— Work request —
Where a line in the records below includes "target", pull that line out.

——

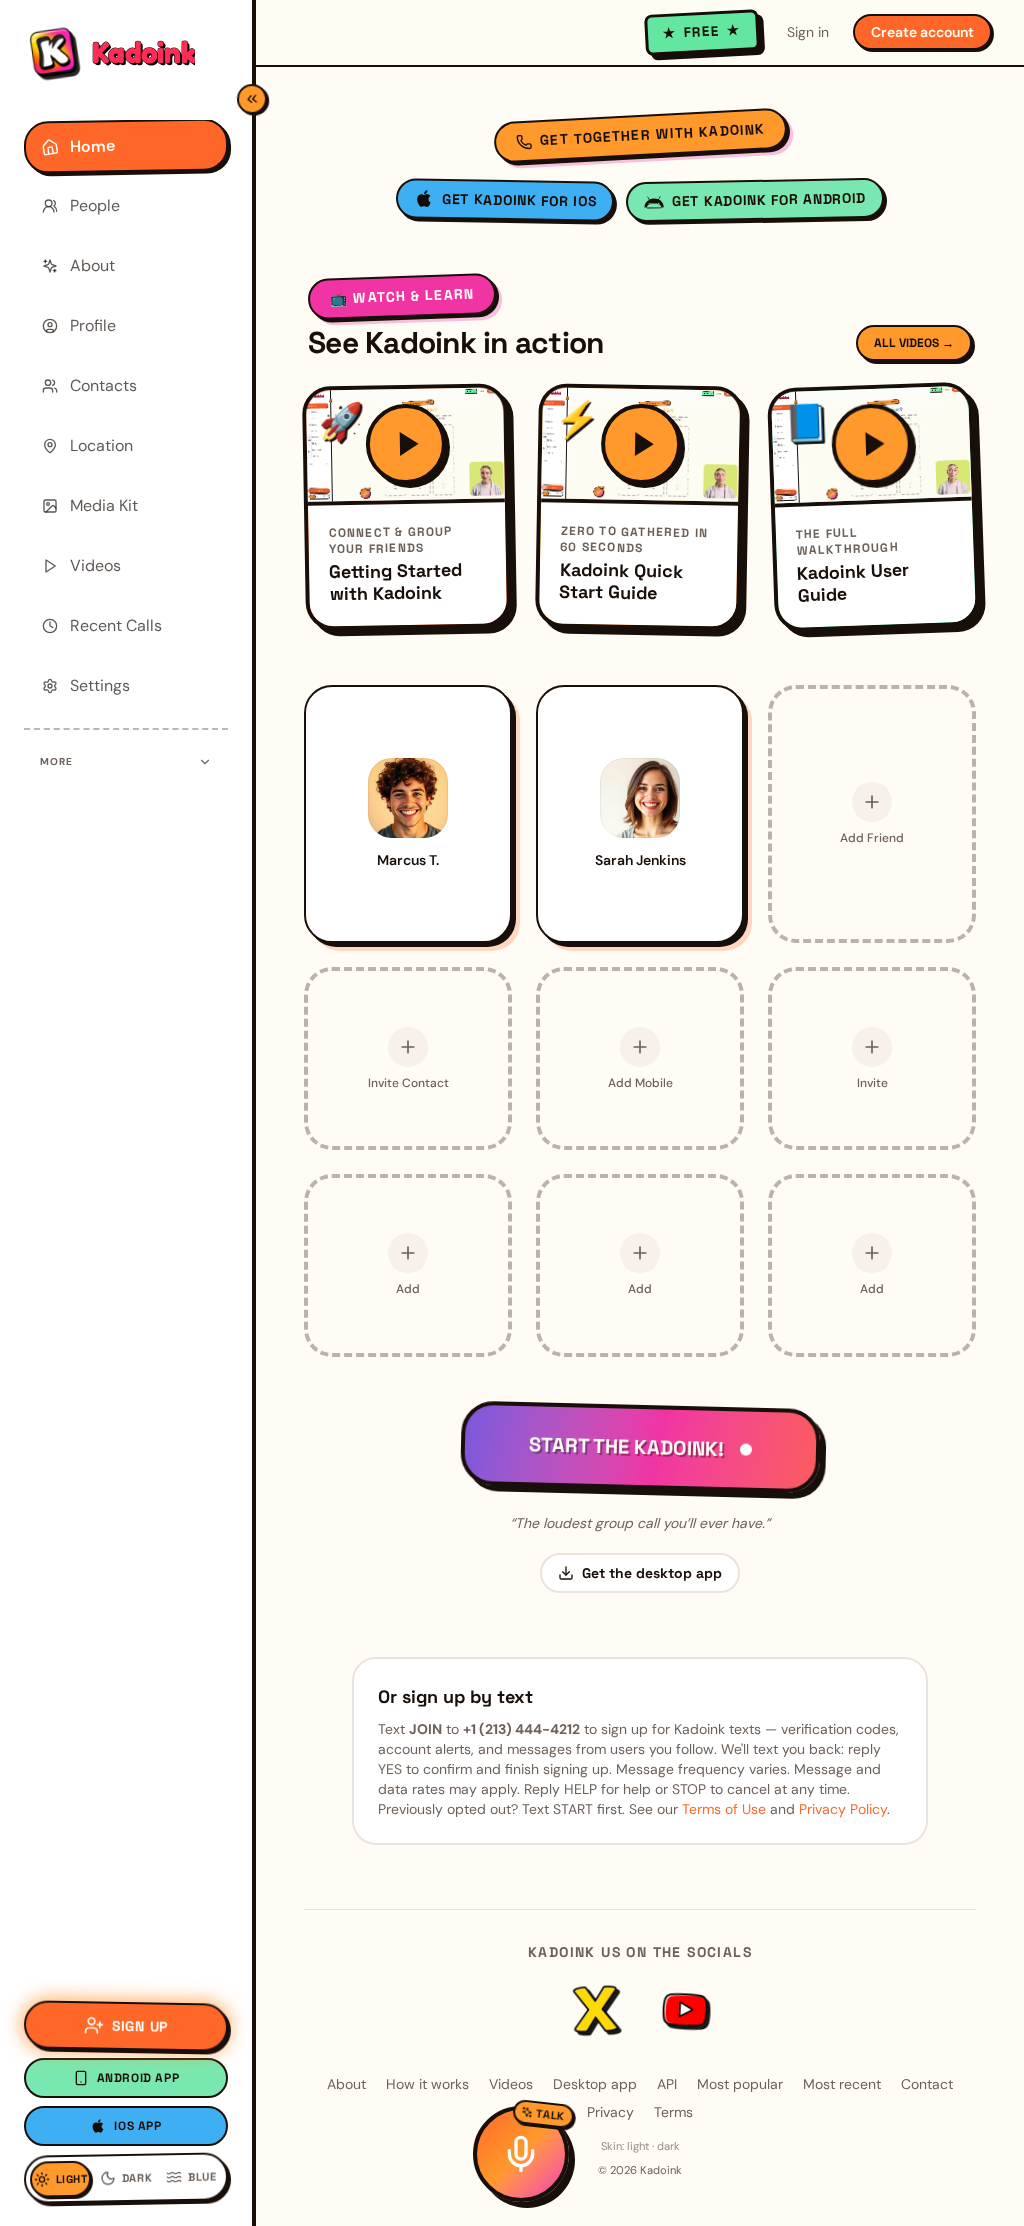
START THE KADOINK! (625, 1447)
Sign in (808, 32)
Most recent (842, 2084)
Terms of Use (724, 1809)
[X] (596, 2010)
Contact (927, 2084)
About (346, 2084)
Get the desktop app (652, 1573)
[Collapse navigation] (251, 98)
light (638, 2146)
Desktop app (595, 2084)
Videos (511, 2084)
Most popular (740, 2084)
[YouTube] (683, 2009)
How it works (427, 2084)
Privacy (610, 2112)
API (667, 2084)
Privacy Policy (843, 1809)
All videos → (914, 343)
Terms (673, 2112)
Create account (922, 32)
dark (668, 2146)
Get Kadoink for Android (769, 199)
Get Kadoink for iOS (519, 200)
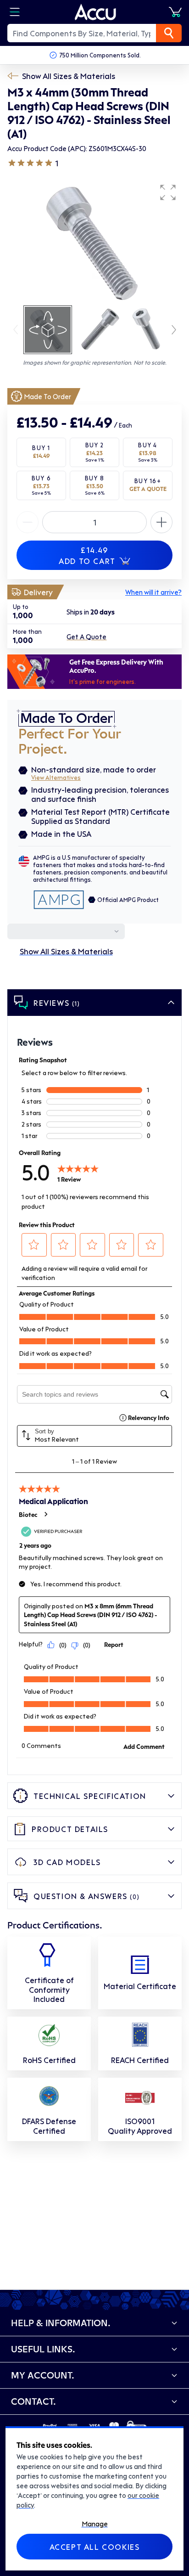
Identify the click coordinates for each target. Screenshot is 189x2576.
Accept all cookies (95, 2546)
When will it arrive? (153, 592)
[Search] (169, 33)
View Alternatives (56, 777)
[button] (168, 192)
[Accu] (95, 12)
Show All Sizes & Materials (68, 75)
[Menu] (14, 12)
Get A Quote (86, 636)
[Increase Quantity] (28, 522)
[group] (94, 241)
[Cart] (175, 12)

——

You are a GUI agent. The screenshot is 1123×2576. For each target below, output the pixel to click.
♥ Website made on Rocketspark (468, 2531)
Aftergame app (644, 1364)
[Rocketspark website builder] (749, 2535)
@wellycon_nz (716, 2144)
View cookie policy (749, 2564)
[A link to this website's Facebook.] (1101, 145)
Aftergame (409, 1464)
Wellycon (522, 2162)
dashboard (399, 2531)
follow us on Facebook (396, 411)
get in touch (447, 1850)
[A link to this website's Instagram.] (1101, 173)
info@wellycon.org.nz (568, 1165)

——

— Finished exercise —
Identify the click coordinates for each target. Screenshot is 189x2576.
You are a GUI agent. The screenshot is 1123×2576. For each target below, output the pixel to click.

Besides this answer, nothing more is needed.